Denver TV station to Twitter local surgery
I’m pretty sure TV stations – like the rest of us — have no idea what they are really supposed to be doing with social networking, but here’s a place to start.
On Tuesday, April 14, CBS-owned KCNC Denver is going to cover a local surgery live at 11 a.m. MT and Twitter about it here. The station is teaming up with Presbyterian/St. Luke’s Medical Center and Rocky Mountain Hospital for Children to “offer parents, physicians and people across the country a unique educational opportunity and the ability to interact directly with physicians.”
Sophia Flowers, a seven-year-old girl with Down’s Syndrome is going to have her gall bladder removed via a procedural called a “minimally invasive laproscopic cholecystectomy.” This means the doctor will enter through a tiny incision in her belly button, locate her gall bladder with the laproscope and remove it.

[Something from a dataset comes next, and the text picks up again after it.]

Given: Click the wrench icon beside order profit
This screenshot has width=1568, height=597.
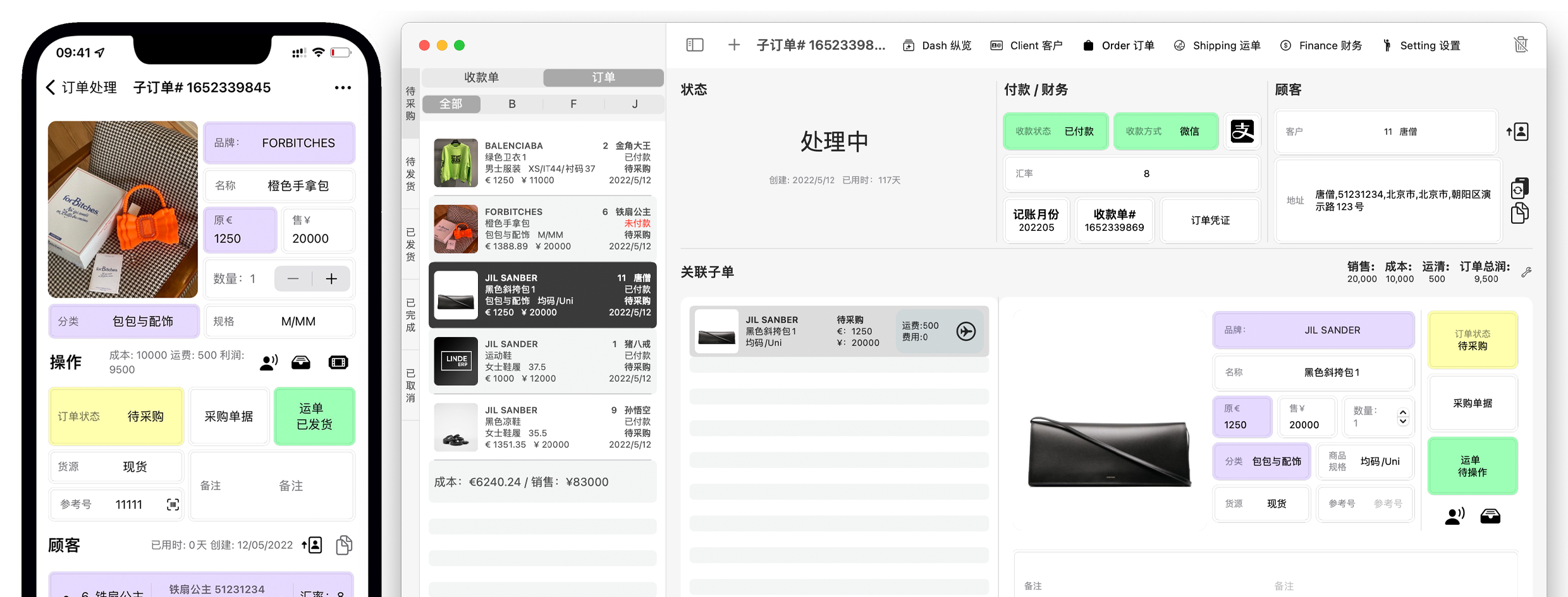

CBS4’s medical correspondent, Dr. David Hnida, will be there watching the surgery and an overhead flat screen while Twittering about the procedure. The girl’s parents, Teresa and Kregg Flowers, like the rest of the station’s Twitter audience, will be able to follow the procedure and ask questions via Twitter.

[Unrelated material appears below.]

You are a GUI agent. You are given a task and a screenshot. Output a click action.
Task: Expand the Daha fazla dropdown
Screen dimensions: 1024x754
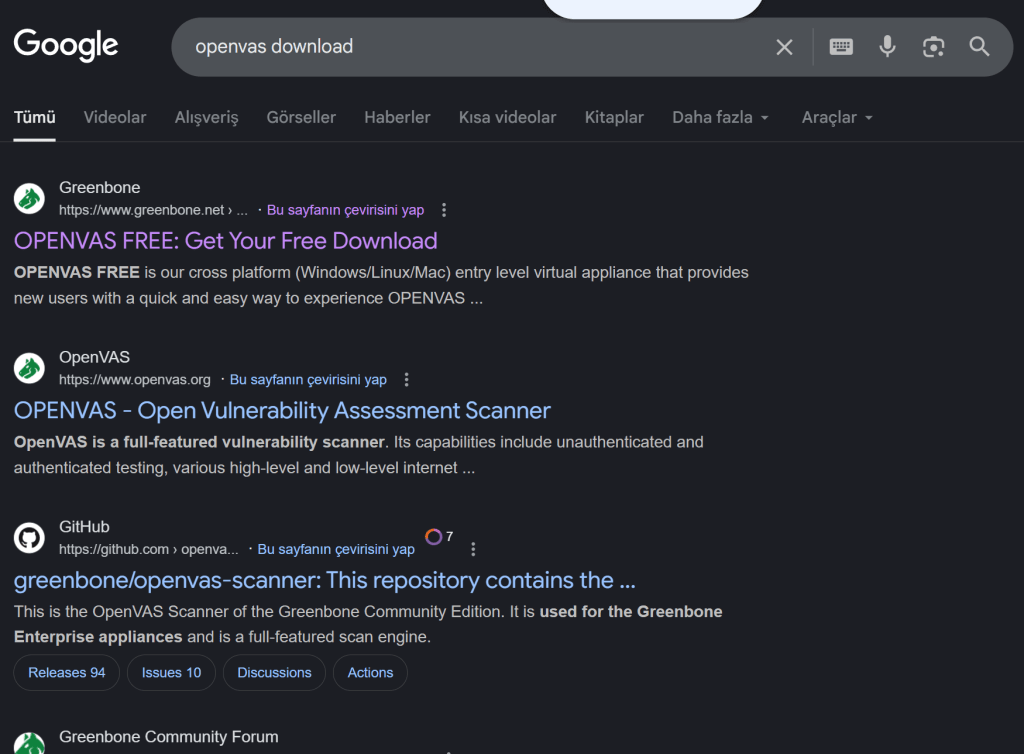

“This is the first time any TV station in the world has worked with a hospital to provide the public with direct interaction during a major surgery,” said CBS4 News Director Tim Wieland in a statement.”

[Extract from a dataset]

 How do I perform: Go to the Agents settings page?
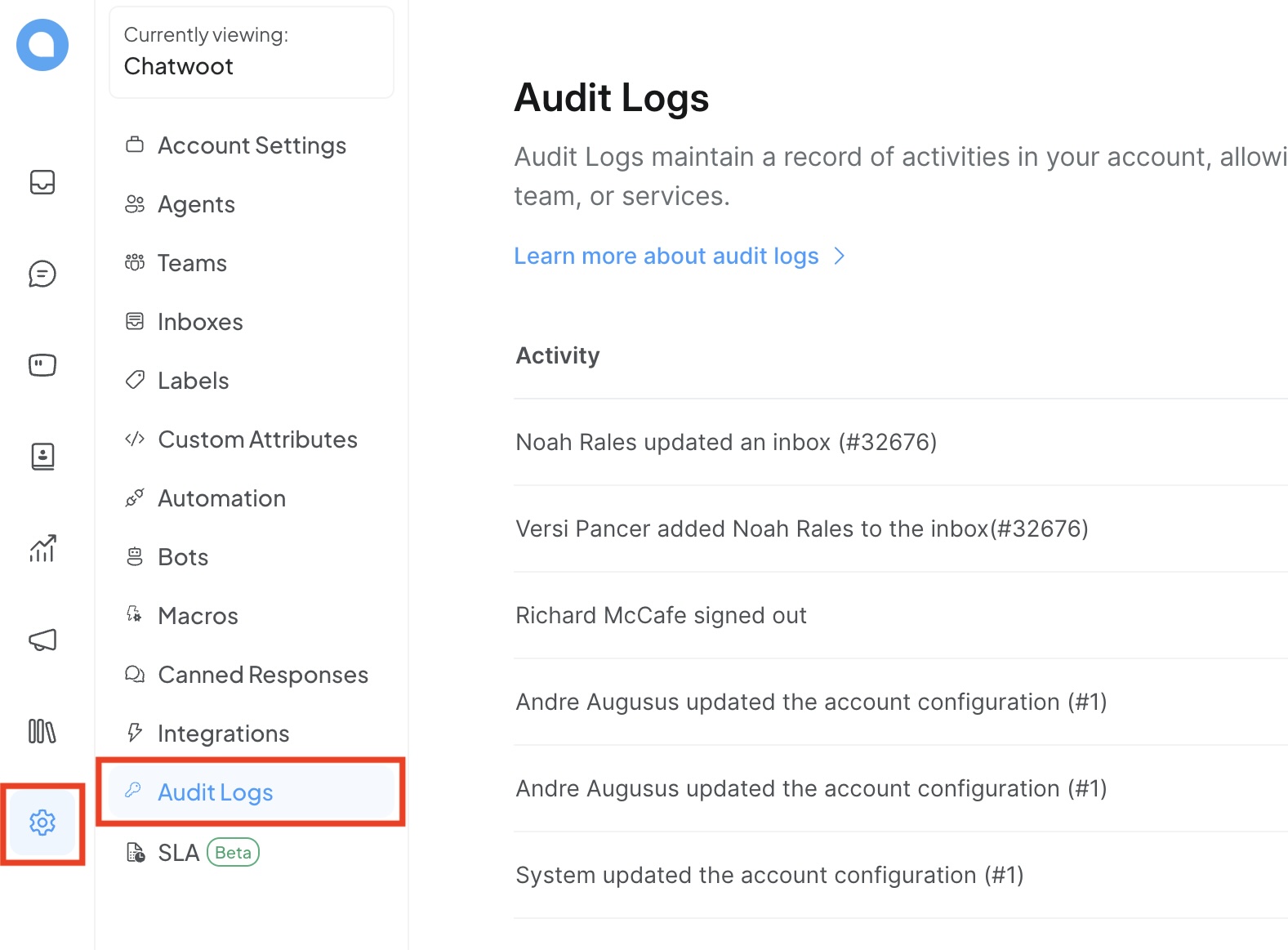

“Henry Ford Hospital in Detroit did this back in January,” Hnida told me on Monday. “We saw that they had done this and thought it might be a great thing for us to do. It’s in conjunction with a lot of the stuff we’re dong technologically in order to teach other. Twitter is a natural extension of that. We are inviting the public to come in and get educated about how surgery works.”
Beyond using Twitter as another way to cover the news, Hnida says it can also help inform loved ones waiting in the hospital coffee shop or those who couldn’t travel to be there.
“My father was a general surgeon,” said Teresa Flowers in a statement. “He never would have dreamed that one day gallbladder surgery on a child could be performed though the belly button.” Teresa believes that allowing people to follow her daughter’s surgery on Twitter will help educate them about the possibilities of minimally invasive surgery.
Of course, the operating surgeon, Dr. Steve Rothenberg – who is pioneering the use of this technique on children — will not be doing any of the Twittering, says Hnida, an ER doc and surgeon himself. “If my surgeon was Twittering during my surgery, I definitely wouldn’t want that surgeon.”
The station plans to have stories on the procedure and how all the Twittering went in its evening newscasts at 5, 6, 6:30 and 10 p.m., Hnida said.